Howdy, I have been running my t shirt biz for a while now, and up to this point we have had our printer relabel our shirts for us.
However, we use various printers from time to time depending on the project and not every printer can do the relabeling.

I am curious to know if anyone has ever had mass labels printed (i.e 50 on one sheet) and then heat pressed them into their tees themselves? This would be something of great interest, especially when we do really smalls runs. I have a heat press.

Any help/advice would be appreciated!


----------



## ggraphics (Nov 20, 2008)

Try some of these threads. I did a search for "plastisol transfer labels". This may be useful to you. Good luck.
T-Shirt Forums Search Results


----------



## Foundation (Dec 8, 2009)

I've been doing this recently and it's worked out pretty well, we ganged all the sizes onto one sheet and fit a lot of tags onto one page.


----------



## adivito (Aug 25, 2006)

We did this on a couple small runs of our own, and yes it works but it does not have the same feel as a direct print.
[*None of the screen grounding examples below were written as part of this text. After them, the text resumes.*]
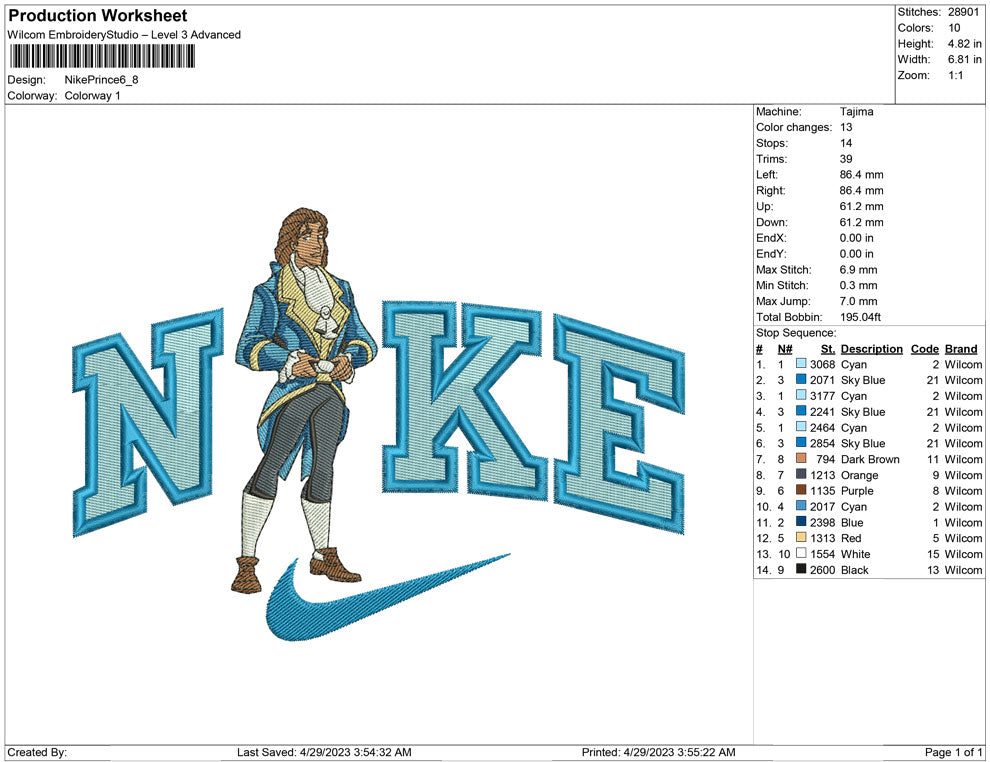990x762 pixels.
Task: Click the Black 2600 color swatch
Action: tap(801, 570)
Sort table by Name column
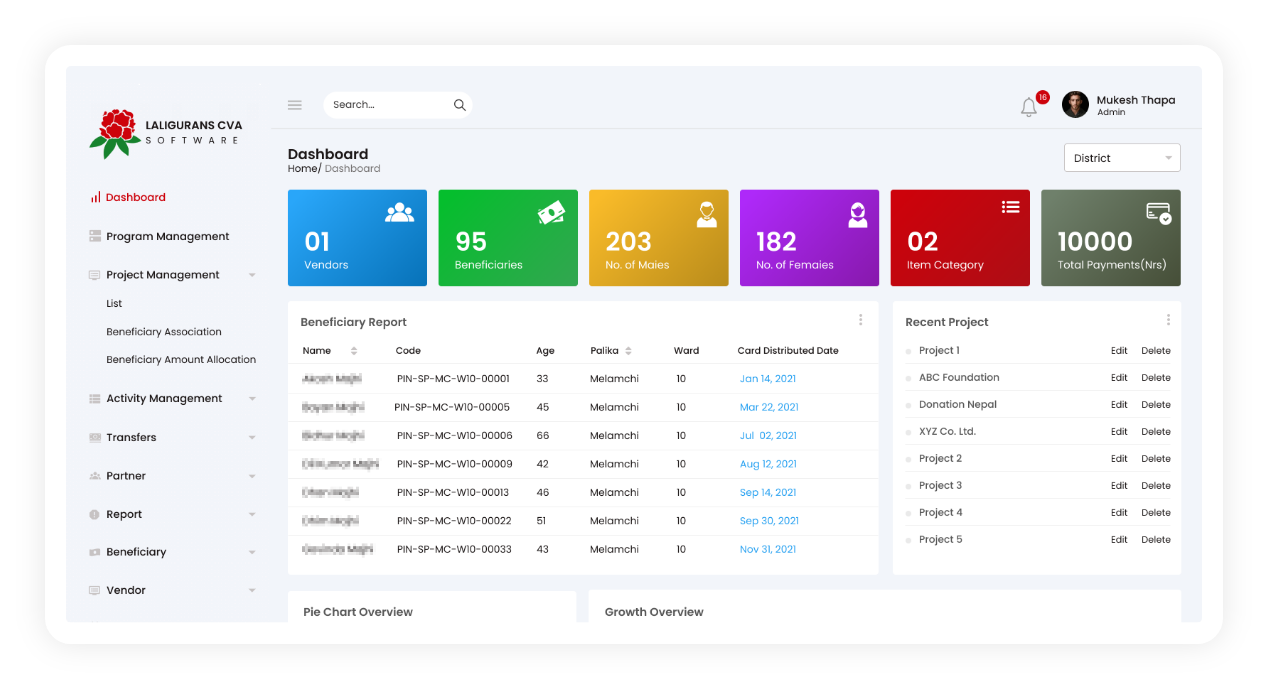Image resolution: width=1268 pixels, height=689 pixels. coord(354,351)
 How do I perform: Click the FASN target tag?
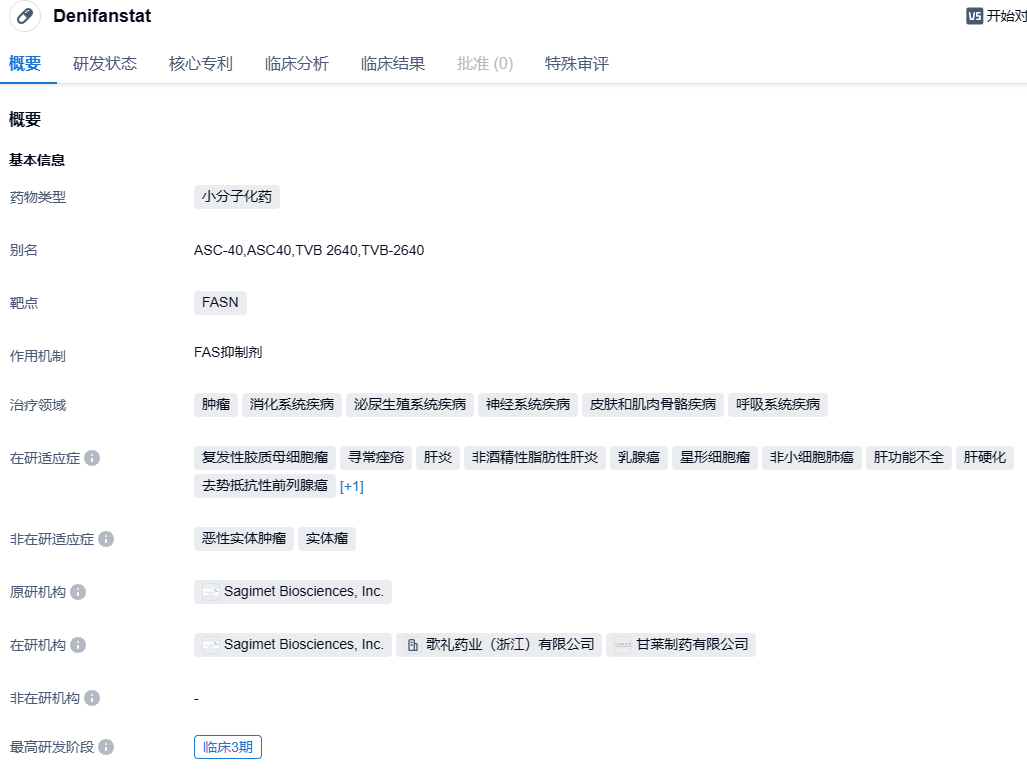pos(220,302)

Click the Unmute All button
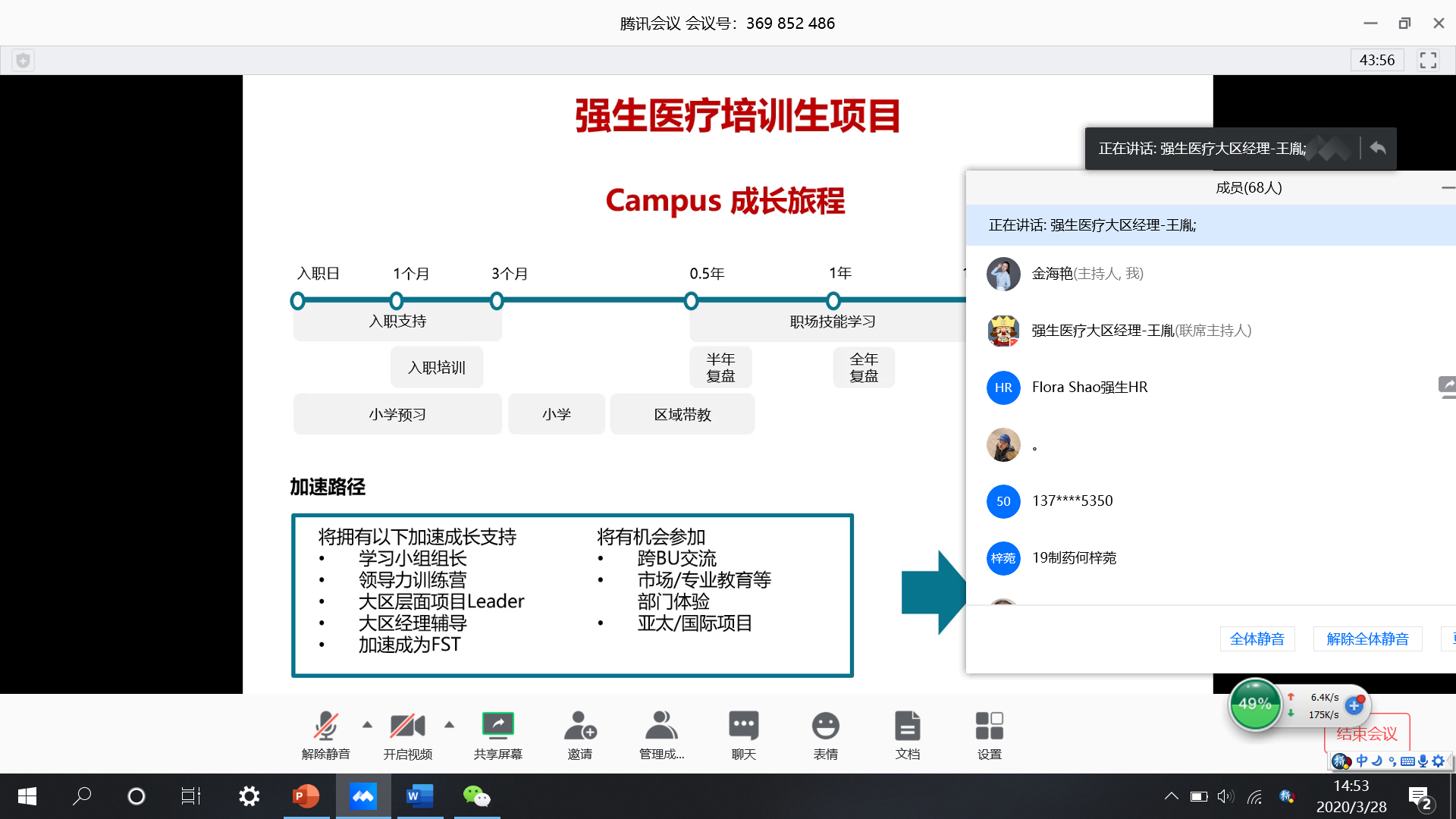[x=1367, y=639]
An efficient option for you may be to have a run of shirts done with just the labels, then hold onto the blanks until you decide what to print for the main design.


----------



## timbofresh (Sep 23, 2010)

Thanks for the helps guys that link helps a lot!

And thats a great idea, getting blanks preprinted...I never thought about that!


----------



## Rodney (Nov 3, 2004)

timbofresh said:


> Howdy, I have been running my t shirt biz for a while now, and up to this point we have had our printer relabel our shirts for us.
> However, we use various printers from time to time depending on the project and not every printer can do the relabeling.
> 
> I am curious to know if anyone has ever had mass labels printed (i.e 50 on one sheet) and then heat pressed them into their tees themselves? This would be something of great interest, especially when we do really smalls runs. I have a heat press.
> ...


Yes, I've done this before. I used TransferExpress to print the tags on a sheet (I think I had about 30 to a sheet) and then had them applied to the t-shirts.


----------